> Assignment
Starting with the line that has "Task: Click the TradingView logo icon" and finishing with the line that has "You are a computer-use", set down each line below exactly. Pictures are not copied.

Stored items
▶

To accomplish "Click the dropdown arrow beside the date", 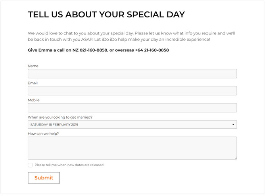I will point(233,125).
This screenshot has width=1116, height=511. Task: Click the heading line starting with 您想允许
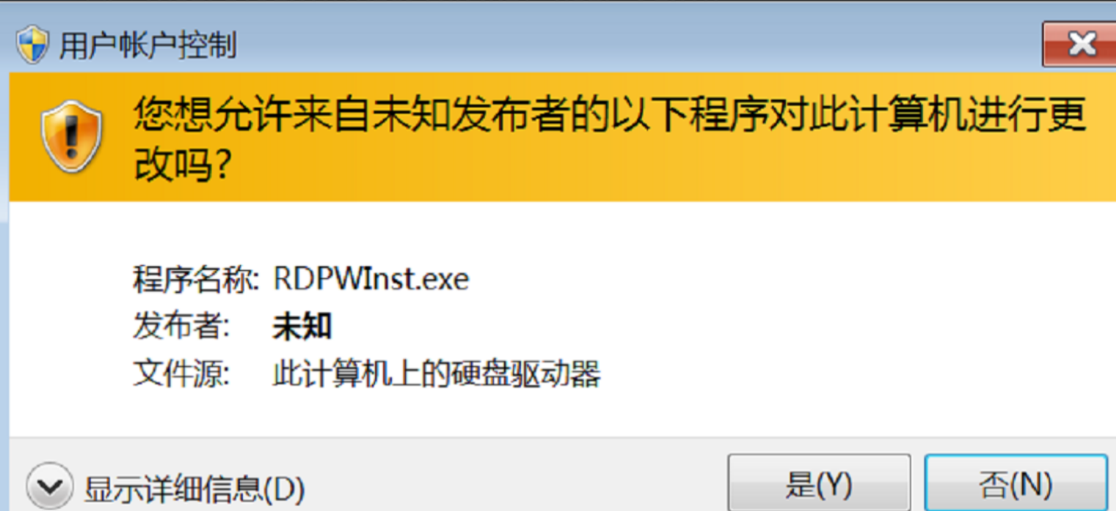609,115
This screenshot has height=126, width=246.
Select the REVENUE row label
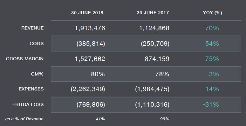(32, 28)
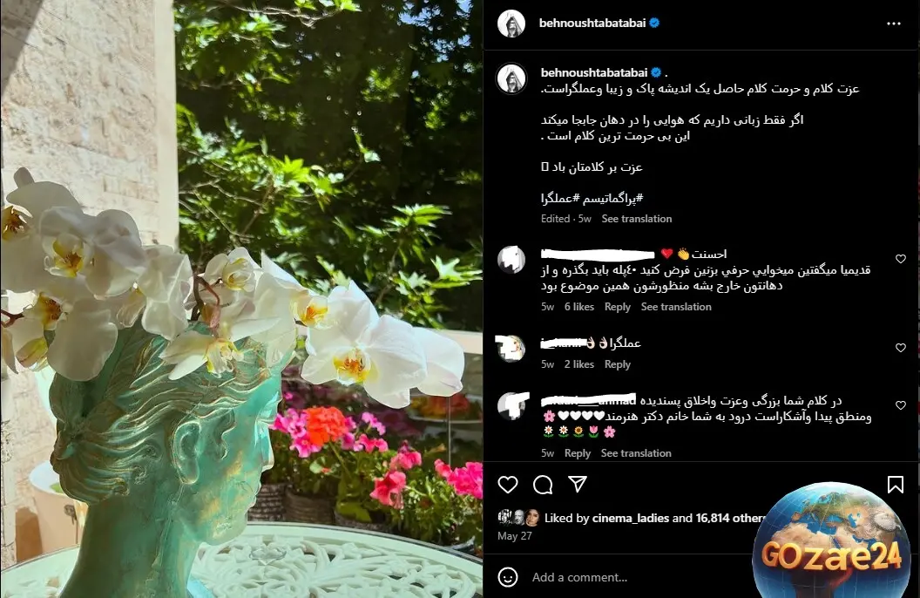This screenshot has height=598, width=920.
Task: Open the three-dot more options menu
Action: tap(894, 24)

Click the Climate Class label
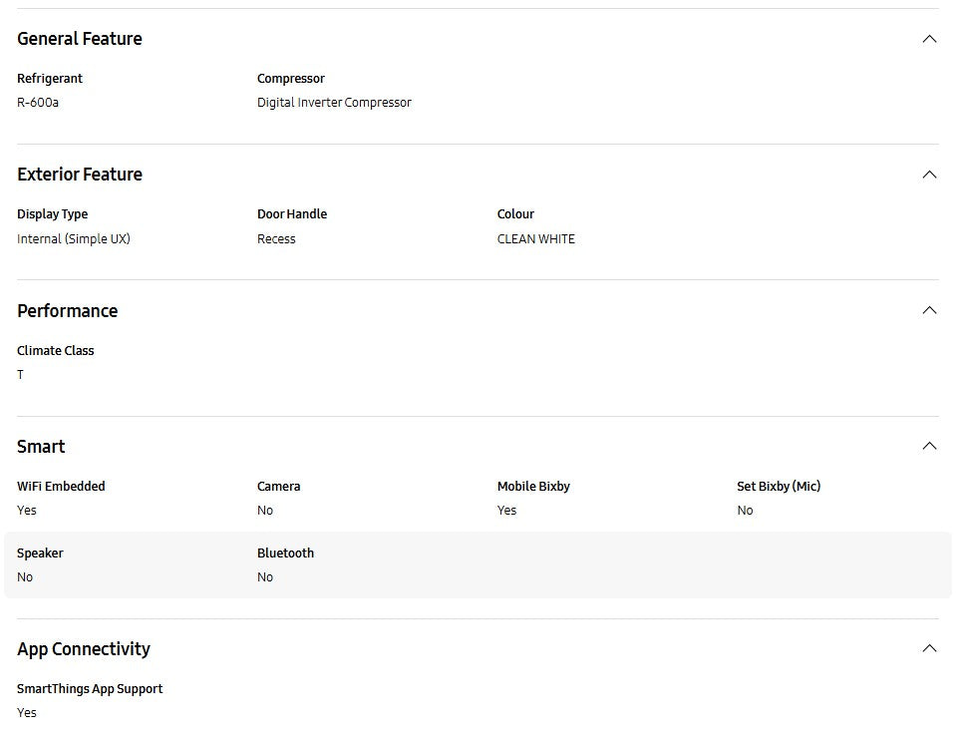tap(56, 351)
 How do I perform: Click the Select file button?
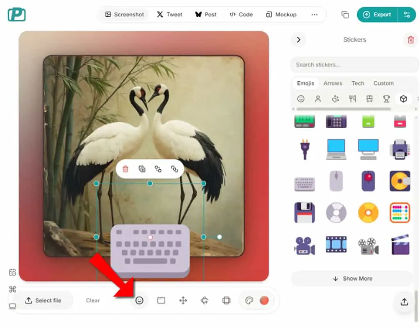[x=43, y=300]
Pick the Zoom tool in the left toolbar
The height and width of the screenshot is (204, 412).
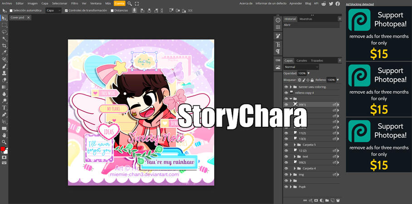(x=4, y=142)
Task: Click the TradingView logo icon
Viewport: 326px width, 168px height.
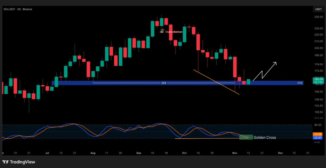Action: (x=6, y=162)
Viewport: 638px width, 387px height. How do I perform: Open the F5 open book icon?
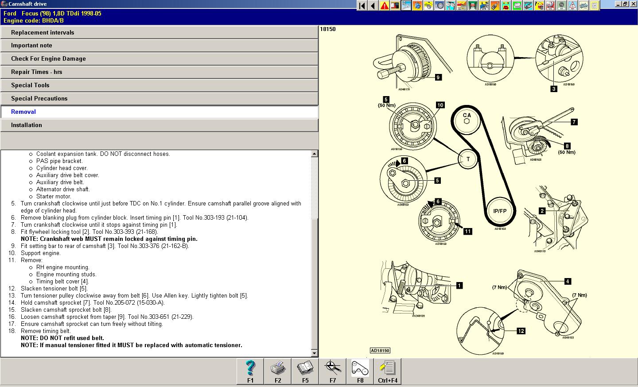(x=305, y=371)
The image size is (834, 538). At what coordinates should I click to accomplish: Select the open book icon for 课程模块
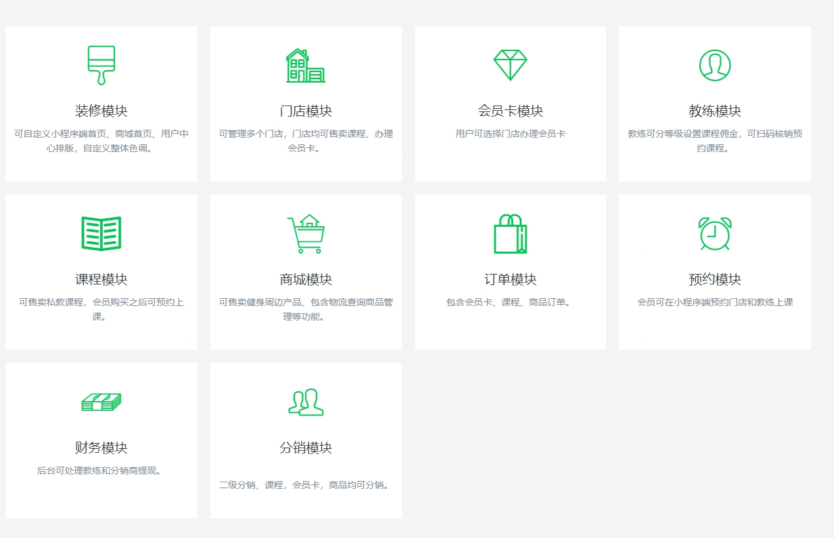[x=101, y=231]
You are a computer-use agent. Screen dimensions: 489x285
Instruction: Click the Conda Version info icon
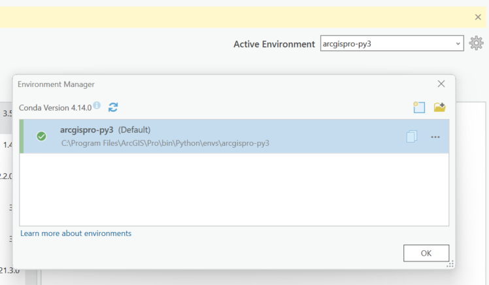(x=97, y=105)
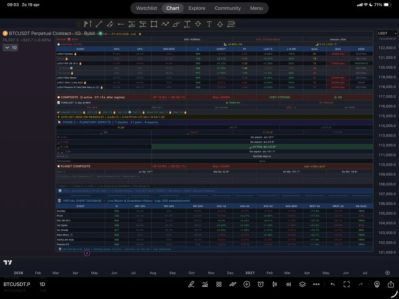Open the candlestick chart type selector

(x=275, y=284)
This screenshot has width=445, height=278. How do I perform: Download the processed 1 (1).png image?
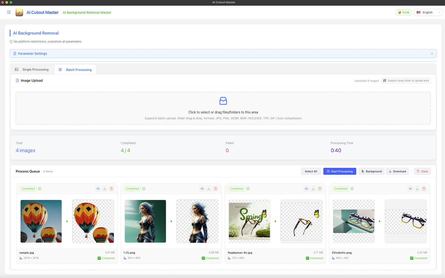[x=209, y=188]
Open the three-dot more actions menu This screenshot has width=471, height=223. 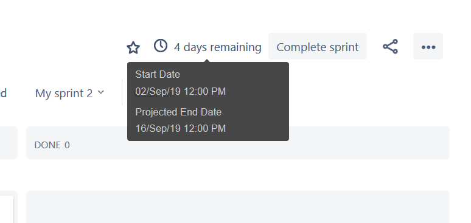[428, 46]
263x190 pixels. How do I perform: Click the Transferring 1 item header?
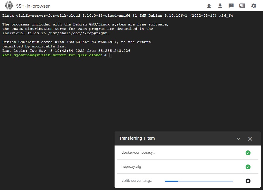tap(137, 138)
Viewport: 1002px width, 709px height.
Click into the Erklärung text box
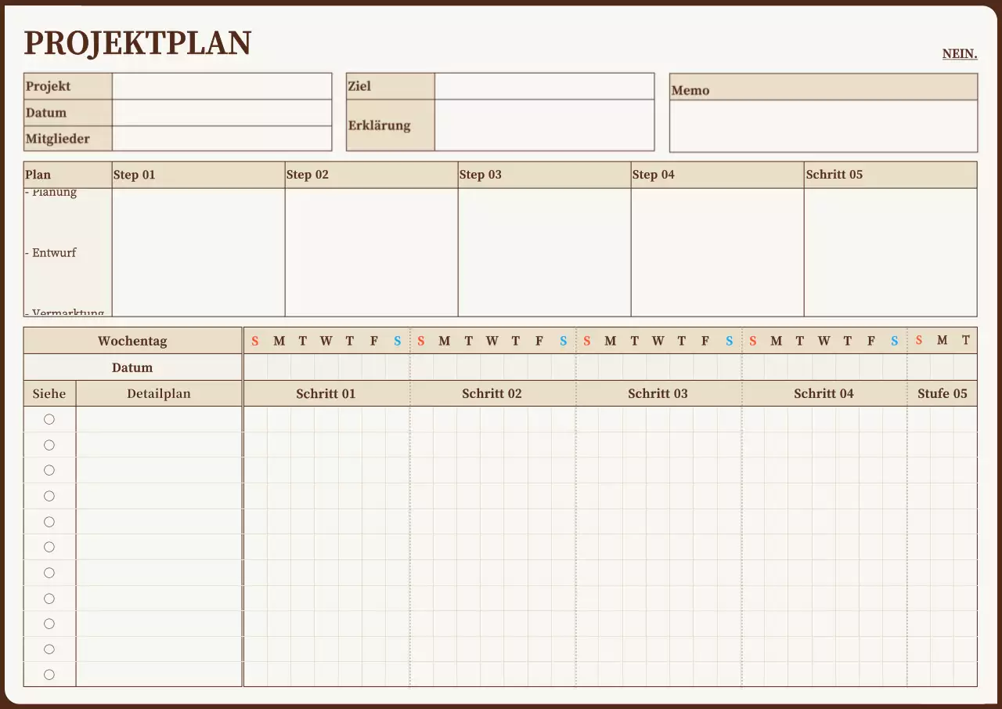544,125
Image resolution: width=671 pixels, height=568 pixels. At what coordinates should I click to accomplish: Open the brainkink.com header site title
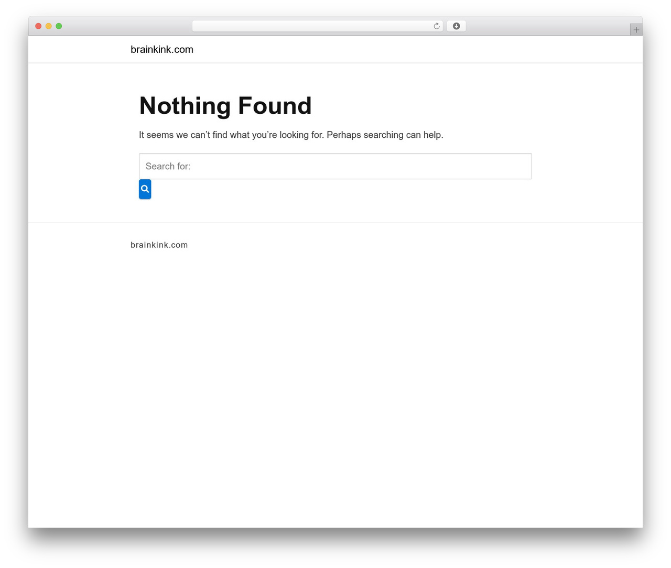[162, 49]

◀

> Response to this exercise
Task: Click the TradingView logo icon
Viewport: 326px width, 168px height.
Action: (x=6, y=162)
Viewport: 638px width, 387px height. How do I perform: Open the F5 open book icon?
(x=305, y=371)
The image size is (834, 538). At what coordinates should I click to accomplish: Select the open book icon for 课程模块
[x=101, y=231]
You are a computer-use agent. Screen dimensions: 489x285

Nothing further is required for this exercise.